Template condensation of [M(danda)]²⁺(M = Ni or Cu; danda = 3,7-diazanonane-1,9-diamine) with formaldehyde and aliphatic diamines H₂N(CH₂)_nNH₂(n= 2–5) results in new types of dinickel and dicopper bis(macrocyclic) complexes [M₂L^x]⁴⁺(x=n) in which two 1,4,6,8,11-pentaazacyclotetradecane subunits ([ML¹]²⁺) are linked by polymethylene chains of various lengths through the uncoordinated N⁶ bridgehead atoms. The complexes synthesized were characterized by means of spectral (UV/VIS, IR and ESR) and electrochemical (cyclic voltammetry) techniques.

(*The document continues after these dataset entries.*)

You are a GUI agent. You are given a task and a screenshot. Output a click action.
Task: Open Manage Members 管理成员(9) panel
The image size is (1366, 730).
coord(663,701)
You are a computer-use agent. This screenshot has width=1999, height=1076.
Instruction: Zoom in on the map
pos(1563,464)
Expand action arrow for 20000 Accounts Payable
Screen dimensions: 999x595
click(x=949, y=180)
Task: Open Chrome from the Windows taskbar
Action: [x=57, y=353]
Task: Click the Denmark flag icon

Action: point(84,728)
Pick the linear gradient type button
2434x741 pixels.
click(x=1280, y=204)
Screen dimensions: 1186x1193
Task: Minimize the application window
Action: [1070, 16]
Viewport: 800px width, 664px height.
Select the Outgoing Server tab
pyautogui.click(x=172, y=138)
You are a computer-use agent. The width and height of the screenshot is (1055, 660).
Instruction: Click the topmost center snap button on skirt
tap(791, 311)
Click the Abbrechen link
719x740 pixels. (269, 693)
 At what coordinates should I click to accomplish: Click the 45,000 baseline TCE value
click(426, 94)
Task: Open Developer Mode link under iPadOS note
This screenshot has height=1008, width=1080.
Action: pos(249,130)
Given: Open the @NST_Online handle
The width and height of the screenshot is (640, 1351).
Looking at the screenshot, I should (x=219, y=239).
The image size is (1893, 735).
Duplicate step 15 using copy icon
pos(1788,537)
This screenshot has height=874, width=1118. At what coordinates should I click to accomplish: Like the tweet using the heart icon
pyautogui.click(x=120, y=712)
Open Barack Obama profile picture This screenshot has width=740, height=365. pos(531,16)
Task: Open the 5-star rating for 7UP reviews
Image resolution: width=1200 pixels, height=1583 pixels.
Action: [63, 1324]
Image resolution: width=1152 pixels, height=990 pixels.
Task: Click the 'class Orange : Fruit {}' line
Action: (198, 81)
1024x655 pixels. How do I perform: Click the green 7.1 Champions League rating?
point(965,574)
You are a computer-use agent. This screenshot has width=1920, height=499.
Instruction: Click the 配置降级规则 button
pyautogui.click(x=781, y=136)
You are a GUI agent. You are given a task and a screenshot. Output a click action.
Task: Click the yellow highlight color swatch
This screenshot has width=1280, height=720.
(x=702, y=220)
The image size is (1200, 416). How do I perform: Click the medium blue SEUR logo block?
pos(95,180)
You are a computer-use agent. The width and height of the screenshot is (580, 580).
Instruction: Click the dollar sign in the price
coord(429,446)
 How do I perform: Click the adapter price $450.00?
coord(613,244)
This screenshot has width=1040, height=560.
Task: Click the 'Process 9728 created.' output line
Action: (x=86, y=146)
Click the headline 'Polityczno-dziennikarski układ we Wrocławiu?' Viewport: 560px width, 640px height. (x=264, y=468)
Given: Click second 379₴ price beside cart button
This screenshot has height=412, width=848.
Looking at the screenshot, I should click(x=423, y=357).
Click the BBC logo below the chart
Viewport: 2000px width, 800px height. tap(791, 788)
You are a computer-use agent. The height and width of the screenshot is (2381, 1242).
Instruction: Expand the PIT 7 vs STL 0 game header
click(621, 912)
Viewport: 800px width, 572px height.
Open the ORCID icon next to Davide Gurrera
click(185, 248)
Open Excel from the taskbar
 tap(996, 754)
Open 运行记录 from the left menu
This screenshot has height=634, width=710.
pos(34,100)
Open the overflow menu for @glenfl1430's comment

The close similarity in properties of the bis(macrocyclic) dinickel(II), dicopper(II) and dinickel(III) complexes [M₂L^x]^m+(m= 4 or 6) in comparison to their monocyclic analogues [ML¹]^m+(m= 2 or 3) indicates the lack of interaction between the metal centres in the ditopic molecules. The only exceptionis [Cu₂L²]⁴⁺ having the shortest dimethylene connecting chain, for which effects caused by the electrostatic influence of the neighbouring metal ion were observed in the ESR spectrum and cyclic voltammograms. A study of equilibria between the low-spin square-planar and high-spin six-co-ordinated forms of the dinickel(II) complexes in neutral aqueous and acidic sulfate solutions revealed some peculiarities which may be related to the conformational properties of the ditopic compounds.